ZCE and unsettling is not NF.

ZCE.

  • Homer vs. Lisa and the Eighth Commandment: What better way is there to instill the fear of eternal damnation into the viewer than with a vision of your family, blissfully ignorant of their surroundings, suddenly watching their stolen cable TV within the bowels of hell?
    Devil: C'mon, Lisa. Watch a little cable with us. It won't cost you a thing. EXCEPT YOUR SOUL!

Keep.

Unsettling and dark but not NF. More sad than scary.

  • Homer Goes to Prep School: The Gainax Ending where a meteor is shown heading for Springfield and it's covered with zombies.

Keep.

  • Homer Loves Flanders: Homer randomly emerges through Flanders' hedge accompanied by creepy music.

Link to the music in question?

This is terrifying, yes. Keep.

  • Homer the Moe: The jukebox in Moe's bar gets stuck, leading Homer to imitate Fonzie by smashing it. Of course, he cuts his hand and bleeds out in spectacular fashion (it was a "Reality Ensues" take on what Fonzie does on Happy Days). Now you know why that scene was cut on BBC Two in the UK.

Squick and I'd say it's disturbing enough to be NF. It sure scared me.

  • Homer the Smithers: After a montage of getting berated by Mr. Burns, Homer actually punches Burns, hard enough that it seems like he killed him, leaving Homer muttering in fear before running away. From the punch to the panic, the scene is silent until "Psycho" Strings start to play. It's extremely frightening because up until this point, we were amused at Homer struggling to keep up as an assistant.
    • It's followed up by Burns extremely shaken and terrified from Homer's punch, even when Homer tries to apologize, and being alone with Smithers far away on vacation. Even an attempt to call for help fails by accidentally ringing Moe who presumes it to be another prank and threatens Burns.

FH.

  • The Homer They Fall: Homer is in the ring with Heavyweight Boxing Champion Drederick Tatum. Up to this point, Homer has withstood blows from other boxers and even three thugs with weapons without even a wince. But one blow from Tatum is enough to daze him and send him reeling. His wife Marge understandably freaks, screaming for someone to stop the fight, and even Grampa, whose relationship with his son is tenuous at best, exclaims in horror that his son will die on his feet. The whole sequence is very reminiscent of the tragic scene in "Rocky IV".

I'd say keep.

This gets me every time. Keep.

Why thank you! You even pointed out the NR for me.

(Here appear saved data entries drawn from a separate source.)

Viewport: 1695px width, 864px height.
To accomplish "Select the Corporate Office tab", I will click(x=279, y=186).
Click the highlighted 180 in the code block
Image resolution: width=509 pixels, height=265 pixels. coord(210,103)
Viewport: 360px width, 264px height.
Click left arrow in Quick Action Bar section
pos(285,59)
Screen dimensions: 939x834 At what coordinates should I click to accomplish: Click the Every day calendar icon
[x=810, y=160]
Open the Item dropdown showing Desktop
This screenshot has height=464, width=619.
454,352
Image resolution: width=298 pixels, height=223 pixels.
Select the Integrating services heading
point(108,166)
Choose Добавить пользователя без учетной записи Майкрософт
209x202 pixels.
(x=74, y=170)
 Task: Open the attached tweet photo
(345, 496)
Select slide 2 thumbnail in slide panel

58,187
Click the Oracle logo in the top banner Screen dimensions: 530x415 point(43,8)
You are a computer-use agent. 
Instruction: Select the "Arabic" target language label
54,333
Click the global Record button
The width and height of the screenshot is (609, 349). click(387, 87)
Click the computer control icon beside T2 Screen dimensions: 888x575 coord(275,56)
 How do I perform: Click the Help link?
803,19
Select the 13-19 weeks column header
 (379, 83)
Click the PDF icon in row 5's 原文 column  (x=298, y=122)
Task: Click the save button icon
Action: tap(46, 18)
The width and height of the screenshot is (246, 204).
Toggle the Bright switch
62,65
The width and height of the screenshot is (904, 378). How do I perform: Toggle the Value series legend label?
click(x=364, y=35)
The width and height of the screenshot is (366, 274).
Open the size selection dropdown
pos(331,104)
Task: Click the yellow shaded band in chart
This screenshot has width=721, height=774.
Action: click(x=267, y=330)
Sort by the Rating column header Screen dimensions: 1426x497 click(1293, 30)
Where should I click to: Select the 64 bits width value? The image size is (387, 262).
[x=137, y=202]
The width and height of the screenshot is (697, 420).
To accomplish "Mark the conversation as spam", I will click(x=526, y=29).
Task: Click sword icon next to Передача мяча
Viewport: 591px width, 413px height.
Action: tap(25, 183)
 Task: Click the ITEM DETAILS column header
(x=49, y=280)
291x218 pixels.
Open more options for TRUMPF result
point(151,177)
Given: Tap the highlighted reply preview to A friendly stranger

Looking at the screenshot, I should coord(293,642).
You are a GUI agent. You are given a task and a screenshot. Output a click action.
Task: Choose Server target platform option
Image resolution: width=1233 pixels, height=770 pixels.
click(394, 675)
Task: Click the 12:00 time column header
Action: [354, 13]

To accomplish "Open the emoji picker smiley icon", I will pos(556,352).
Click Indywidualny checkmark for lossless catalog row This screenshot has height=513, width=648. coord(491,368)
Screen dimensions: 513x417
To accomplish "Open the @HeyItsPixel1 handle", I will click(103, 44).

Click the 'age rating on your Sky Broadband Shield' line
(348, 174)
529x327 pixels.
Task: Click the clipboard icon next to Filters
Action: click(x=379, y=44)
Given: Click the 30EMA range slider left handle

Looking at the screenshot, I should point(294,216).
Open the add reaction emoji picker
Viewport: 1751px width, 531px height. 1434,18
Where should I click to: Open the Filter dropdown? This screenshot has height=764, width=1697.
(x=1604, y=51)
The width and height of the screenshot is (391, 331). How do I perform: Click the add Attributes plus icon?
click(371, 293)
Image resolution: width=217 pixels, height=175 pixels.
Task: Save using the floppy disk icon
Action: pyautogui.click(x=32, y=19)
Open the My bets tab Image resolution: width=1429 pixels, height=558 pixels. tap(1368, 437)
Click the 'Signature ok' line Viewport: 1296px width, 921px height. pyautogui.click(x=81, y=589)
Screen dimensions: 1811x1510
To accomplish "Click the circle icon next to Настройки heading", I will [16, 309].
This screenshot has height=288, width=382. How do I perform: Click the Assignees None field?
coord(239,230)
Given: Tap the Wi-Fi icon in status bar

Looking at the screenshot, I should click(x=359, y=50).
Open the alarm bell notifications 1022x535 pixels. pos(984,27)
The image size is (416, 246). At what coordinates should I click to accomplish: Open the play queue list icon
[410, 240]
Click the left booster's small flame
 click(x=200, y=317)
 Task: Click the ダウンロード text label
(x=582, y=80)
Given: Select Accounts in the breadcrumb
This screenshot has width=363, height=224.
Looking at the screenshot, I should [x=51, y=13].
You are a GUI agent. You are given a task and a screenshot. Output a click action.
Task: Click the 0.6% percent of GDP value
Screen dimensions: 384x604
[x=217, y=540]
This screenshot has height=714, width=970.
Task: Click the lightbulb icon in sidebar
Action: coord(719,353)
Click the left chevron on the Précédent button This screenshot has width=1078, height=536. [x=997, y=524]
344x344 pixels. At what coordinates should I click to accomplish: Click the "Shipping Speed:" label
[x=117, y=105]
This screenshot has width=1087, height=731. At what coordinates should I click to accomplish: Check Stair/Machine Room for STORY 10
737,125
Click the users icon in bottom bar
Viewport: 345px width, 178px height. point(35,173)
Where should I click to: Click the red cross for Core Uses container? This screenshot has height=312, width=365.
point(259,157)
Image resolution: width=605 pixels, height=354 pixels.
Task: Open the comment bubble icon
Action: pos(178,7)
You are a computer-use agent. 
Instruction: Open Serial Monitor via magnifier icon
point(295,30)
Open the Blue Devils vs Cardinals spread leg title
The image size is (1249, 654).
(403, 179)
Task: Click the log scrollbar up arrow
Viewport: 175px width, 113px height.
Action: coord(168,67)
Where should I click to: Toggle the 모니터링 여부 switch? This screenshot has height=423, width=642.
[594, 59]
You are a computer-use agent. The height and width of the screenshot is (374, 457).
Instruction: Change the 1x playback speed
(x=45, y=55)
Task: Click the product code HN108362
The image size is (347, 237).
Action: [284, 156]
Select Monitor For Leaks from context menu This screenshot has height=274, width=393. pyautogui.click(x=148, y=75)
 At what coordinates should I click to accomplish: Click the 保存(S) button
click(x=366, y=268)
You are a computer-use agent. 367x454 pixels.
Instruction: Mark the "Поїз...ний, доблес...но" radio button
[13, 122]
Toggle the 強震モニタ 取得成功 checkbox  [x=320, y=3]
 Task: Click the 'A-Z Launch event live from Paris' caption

Whew, that's all I can do for now. What do you guys think? Did I make the right calls?

WarJay77 Big Catch, Sparkle Edition (Troper Knight)
Big Catch, Sparkle Edition
#1549: Aug 8th 2019 at 5:42:43 PM

[up] Everything you say seems valid to me.

Currently Working On: Incorruptible Pure Pureness
Grotadmorv Now we're so young, but we're probably gonna die from Getting wasted at your funeral (Fifth Year at Tropey's) Relationship Status: Waiting for you *wink*
Now we're so young, but we're probably gonna die
#1550: Aug 8th 2019 at 6:14:26 PM

[up][up] Bart Vs. Thanksgiving and Homer Goes to Prep School don't sound scary to me, but I agree with everything else.


Ready Jet Go seems like it needs a clean up. Particularly the part about "the gifs of the characters smiling on the official website."

The things in my dreams wish they could chase me!